I’m not alone in this, by the way.  My Dad wasn’t just my Dad.  He was a Pharmacist.  He was a boss.  He was funny, Persian, tall, bearded, classy, smart, a collector of old cars, a restorer of the Austin Healey he owns, a carpenter, a lover of music and my Dad.  None of those was higher on the totem pole than Dad, for sure, but he was Dad.  Mom was a genealogist, researcher, census searcher, cemetery surveyor, historical society president, historian, baker, chef, cook, tailor, and also Mom.
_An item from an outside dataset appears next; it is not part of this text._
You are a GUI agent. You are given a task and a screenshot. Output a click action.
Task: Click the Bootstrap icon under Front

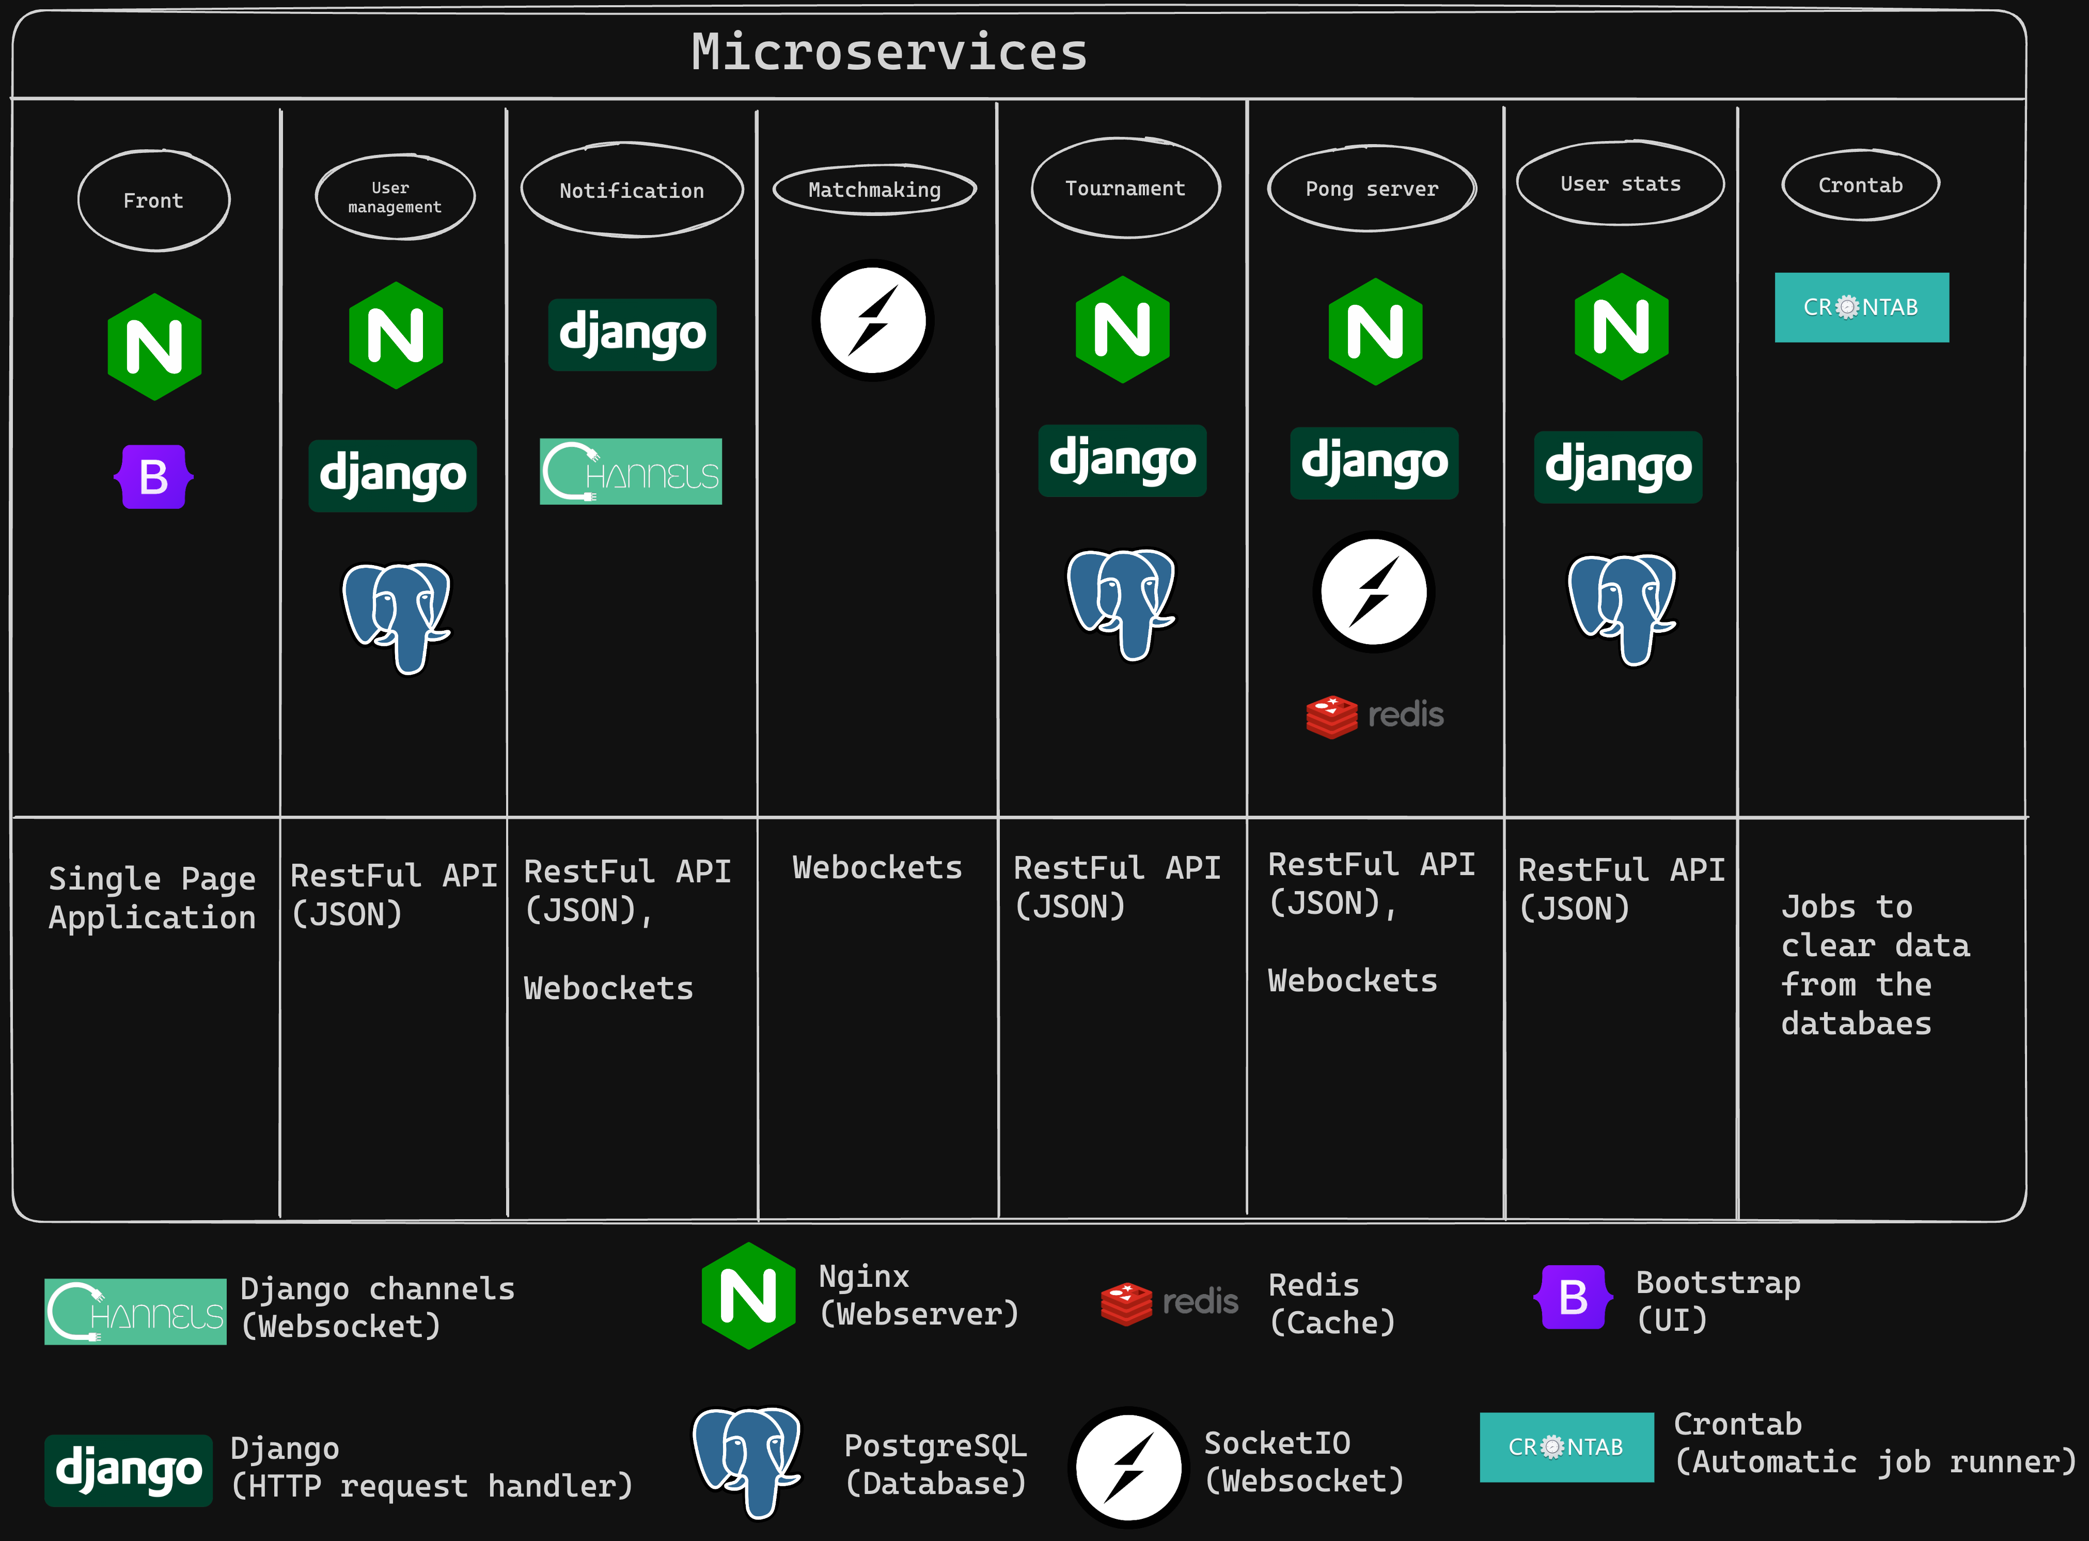pyautogui.click(x=153, y=477)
To use that silly, singular, “cute” phrase: “I am my kids’ Dad” is so limiting.  My definition of myself is ever-changing.  When I left O’Neill, Nebraska for college, I was not a confident person.  I was gangly, scared, lacked confidence, geeky, lanky, and probably a little mean without wanting to be.  Then I met Andrea, and my definition changed.  I was none of those things any more (well, geeky, I still had to love my Doctor Who and Clapton records).  I was so out of my depth, a geek who deserved far less and ended up with the pretty, California sun-drenched blonde.  I was her boyfriend.  I was her fiance.  I was . . . her husband, and all that came with it: love, shoulder to cry on, pillar of strength, weak in the knees, infatuated schoolboy, enamored lover, best friend . . . and heartbroken widower.

You see, our definitions change.  If I’m defined only by being Dad, what does that say to my kids?  Parenting is the greatest, most noble and wonderful thing I do.  I do it alone because it’s worth it! But it’s not all I do, and I want my kids to know they are the sum-total of what they become, not the singular things they do.  If I was only Andrea’s husband, my life would be over, the kids would suffer, and I’d either have died from the wound in my heart that is still bleeding or I’d wish for the end to come.  There are days I’m there, but most days I see those four amazing kids and I strive to be better in everything else.

So sure, I’m “my kids’ Dad.”  I’m also musician, journalist, baker, chef, researcher, genealogist, Jeff and Kathy’s son, Mike and Adam’s brother, Amy and Amy’s brother-in-law, angry son-in-law, tenacious muckraker, scared home renter, kid project co-artist, pie maker, butcher, baker, sometime candlestick maker . . .

I am who I’m meant to be today.  I am the writer of my story.

I’m not perfect nor am I meant to be.  I’m Dave.  I don’t fail if I try to be more than I am now.  I only fail if I try to be someone else.